Lediglich der stellvertretende CDU-Fraktionsvorsitzende Hans-Joachim Mons lehnt die Machbarkeitsstudie und die Kooperationsvereinbarung ab. „Eine Reaktivierung der Eifelquerbahn ist wirtschaftlich nicht machbar, daran wird auch die Machbarkeitsstudie nichts ändern. Hier geht es allein um eine politische Entscheidung“, begründet er seine Ablehnung. Auch aus den Reihen der AfD gibt es Skepsis mit Blick auf das Projekt, allerdings stimmt deren Vertreter dann der Empfehlung an den Kreistag zu – ebenso
wie die anderen Kreisausschussmitglieder.
Bernhard Braun spricht am Kaisersescher Bahnhof davon, dass Klimaschutz und die „Transformation der Wirtschaft“ verbunden werden müssten. „In einen Wasserstoffzug würde ich gerne einsteigen“, so Braun. Laut der Wochenzeitung „Die Zeit“ sind derzeit nur 61 Prozent der Bahnstrecken in Deutschland elektrifiziert, die restlichen Trassen werden mit Dieselloks betrieben. Das soll sich ändern, sagt Thorsten Müller vom SPNV. Es gebe die Forderung aus der Bahnbranche, dass ab dem Jahr 2024 keine neuen Dieselloks mehr in Betrieb genommen werden sollen.
Allerdings gebe es keine hinreichenden Erfahrungen zu den Alternativen, also wasserstoff- und batteriebetriebene Züge.
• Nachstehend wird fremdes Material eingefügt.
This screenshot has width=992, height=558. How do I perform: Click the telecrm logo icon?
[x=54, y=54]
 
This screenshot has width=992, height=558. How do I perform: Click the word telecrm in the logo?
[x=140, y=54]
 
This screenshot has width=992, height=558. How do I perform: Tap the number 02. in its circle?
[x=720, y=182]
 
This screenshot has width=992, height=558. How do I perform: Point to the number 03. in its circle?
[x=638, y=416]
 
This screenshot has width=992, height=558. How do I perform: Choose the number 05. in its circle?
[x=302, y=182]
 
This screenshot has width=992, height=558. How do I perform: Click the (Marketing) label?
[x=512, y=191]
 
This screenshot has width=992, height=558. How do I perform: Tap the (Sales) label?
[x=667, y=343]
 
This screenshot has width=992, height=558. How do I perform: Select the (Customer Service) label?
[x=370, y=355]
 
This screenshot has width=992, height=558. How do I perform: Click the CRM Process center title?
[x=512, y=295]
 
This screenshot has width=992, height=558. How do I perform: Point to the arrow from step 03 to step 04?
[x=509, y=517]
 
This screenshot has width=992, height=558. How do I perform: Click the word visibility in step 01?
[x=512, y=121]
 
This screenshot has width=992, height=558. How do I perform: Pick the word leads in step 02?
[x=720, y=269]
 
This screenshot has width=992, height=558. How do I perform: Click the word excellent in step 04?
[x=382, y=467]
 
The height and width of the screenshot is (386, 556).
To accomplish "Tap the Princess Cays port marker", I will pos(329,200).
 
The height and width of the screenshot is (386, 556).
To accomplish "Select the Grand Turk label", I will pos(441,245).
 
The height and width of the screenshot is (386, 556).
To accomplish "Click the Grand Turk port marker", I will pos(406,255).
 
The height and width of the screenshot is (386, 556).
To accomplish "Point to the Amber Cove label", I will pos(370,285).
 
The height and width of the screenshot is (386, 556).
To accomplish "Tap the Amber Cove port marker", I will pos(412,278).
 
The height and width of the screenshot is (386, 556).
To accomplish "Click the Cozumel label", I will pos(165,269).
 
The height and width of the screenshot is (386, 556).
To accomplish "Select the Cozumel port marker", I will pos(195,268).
Zwar gebe es Pilotzüge, diese würden allerdings nicht auf Strecken fahren, auf denen so viele Höhenmeter wie in der Eifel bewältigt werden müssten. Mitte des Jahrzehnts müsse man eine technologische Entscheidung treffen, da sei ein solches Projekt sehr wichtig. Und in Kaisersesch passe momentan vieles gut zusammen, so Müller. „Was hier passiert, ist genau richtig für uns.“
Landrat Manfred Schnur wirbt eindrücklich für die Machbarkeitsstudie. „Wir brauchen eine Grundlage für die weiteren Entscheidungen. Und mit einer Reaktivierung der Eifelquerbahn, die dann eingebunden ist in ein größeres Konzept für einen attraktiven ÖPNV und auch mit der großzügigen Unterstützung durch den Bund, kann hier eine Alternative weg vom Auto entstehen“, sagt er im Kreisausschuss. Die Entscheidung trifft der Kreistag am 24. August.
Der Zeitplan für das Projekt ist ambitioniert. Ab 2023 könnte in Kaisersesch Wasserstoff produziert werden. Es wäre wünschenswert, wenn dann auch ein entsprechender Zug zur Verfügung stehen würde, so Müller. Die DB-Regio habe grundsätzlich Interesse an dem Projekt.
Auch Einzelheiten werden schon besprochen. So soll der Wasserstoff „als Öl“ per Lkw von Kaisersesch nach Mayen transportiert werden. Auch ein Test für Speichertechnologien, erklärt Dr. Jörg Heinen von Innogy.